TARAXACUM OFFICINALE AND CANCER

THE PLANT

Taraxacum officinale, also called dandelion (in italian tarassaco o dente di leone) is a flowering herbaceous perennial plant of the family of Asteraceae. It is extremely widespread in every areas of the world characterized by a temperate climate and it grows up to 2000 m altitude. It has strong roots and simple leaves with sharp edge. The flower is equipped with the characteristic pappus, a structure made by bristles that, working as a parachute, promotes the diffusion of the seeds by the wind.

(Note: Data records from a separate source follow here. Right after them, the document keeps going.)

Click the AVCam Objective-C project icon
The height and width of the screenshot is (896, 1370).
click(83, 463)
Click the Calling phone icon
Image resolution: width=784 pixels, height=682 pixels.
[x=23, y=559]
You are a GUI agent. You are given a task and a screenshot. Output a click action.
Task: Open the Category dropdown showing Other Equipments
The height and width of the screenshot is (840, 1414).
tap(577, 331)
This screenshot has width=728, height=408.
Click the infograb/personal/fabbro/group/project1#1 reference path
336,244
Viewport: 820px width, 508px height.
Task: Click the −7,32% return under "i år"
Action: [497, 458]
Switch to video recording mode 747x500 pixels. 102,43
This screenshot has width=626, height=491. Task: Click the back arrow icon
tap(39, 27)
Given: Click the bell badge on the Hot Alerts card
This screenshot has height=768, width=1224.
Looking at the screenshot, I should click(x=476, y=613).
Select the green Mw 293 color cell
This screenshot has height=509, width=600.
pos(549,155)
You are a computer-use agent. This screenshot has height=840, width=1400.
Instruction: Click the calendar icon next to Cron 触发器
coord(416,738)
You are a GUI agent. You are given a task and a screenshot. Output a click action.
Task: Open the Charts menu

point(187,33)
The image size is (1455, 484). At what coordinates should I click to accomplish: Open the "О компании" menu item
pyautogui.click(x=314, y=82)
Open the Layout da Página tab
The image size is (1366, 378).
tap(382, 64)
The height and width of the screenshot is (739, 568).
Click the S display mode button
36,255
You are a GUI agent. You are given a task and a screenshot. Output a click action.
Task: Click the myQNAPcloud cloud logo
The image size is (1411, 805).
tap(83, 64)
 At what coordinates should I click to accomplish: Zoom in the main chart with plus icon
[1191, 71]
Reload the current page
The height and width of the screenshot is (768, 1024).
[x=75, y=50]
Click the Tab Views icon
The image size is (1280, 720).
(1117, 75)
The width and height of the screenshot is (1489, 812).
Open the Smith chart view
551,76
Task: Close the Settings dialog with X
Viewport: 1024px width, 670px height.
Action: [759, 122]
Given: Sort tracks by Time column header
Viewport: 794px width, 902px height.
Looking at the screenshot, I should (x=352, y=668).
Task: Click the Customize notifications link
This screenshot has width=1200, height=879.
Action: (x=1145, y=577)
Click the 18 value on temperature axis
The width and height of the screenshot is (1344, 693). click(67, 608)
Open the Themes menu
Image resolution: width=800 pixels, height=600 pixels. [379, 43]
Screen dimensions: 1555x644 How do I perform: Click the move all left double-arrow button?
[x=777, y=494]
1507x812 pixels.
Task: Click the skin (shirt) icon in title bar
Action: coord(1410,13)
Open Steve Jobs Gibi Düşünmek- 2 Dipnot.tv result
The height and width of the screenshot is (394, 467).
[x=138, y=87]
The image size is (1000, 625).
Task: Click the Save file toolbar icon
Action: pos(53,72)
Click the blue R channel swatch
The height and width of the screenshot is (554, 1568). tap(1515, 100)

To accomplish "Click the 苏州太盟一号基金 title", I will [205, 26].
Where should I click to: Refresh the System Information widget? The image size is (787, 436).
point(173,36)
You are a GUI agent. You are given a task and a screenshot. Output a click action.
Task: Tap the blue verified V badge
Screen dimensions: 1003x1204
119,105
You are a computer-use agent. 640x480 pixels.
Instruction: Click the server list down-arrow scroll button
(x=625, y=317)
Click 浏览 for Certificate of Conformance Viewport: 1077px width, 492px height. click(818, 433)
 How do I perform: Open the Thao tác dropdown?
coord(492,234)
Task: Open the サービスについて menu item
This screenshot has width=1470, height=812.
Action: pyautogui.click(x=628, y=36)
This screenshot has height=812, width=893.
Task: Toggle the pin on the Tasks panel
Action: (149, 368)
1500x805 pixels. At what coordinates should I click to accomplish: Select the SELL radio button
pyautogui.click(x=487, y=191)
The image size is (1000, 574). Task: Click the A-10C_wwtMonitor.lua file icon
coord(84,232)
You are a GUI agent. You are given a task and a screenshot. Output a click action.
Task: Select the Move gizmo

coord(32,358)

Taraxacum is rich in biological active substances. There are a lot of vitamins (B1, B2, C, E), linoleic and linolenic acids, terpenes and flavonoids like apigenin and luteolin.

Taraxacum has been used for a long time not only as healthy food, but as healing herb too; in fact, Chinese traditional medicine assigns to this plant several medicinal properties. Some of this characteristic:

• Diuretic action
• Cholagogue action, that prevents the formation of gallstones
• Anti-infective and anti-cancer action

Without a dubt, one of the most interesting substance contained in Taraxacum is luteolin.
Luteolin (3′,4′,5,7-tetrahydroxyflavone) belongs to a big family of substances called flavonoids. They are polyphenolics compounds, secondary metabolites of the plants, and protect plants against micro-organisms, UV radiations and insects. Flavonoids are situated especially in flowers and leaves, where they act as coloured pigments. Like other flavonoids, luteolin exhibits anti-oxidant activity against ROS. This ability derives from its structure: 3′, 4′ hydroxylation, the presence of a double bond between carbons 2 and 3, and a carbonyl group on carbon 4; the hydrogen atom from an aromatic hydroxyl group can be donated to free radicals.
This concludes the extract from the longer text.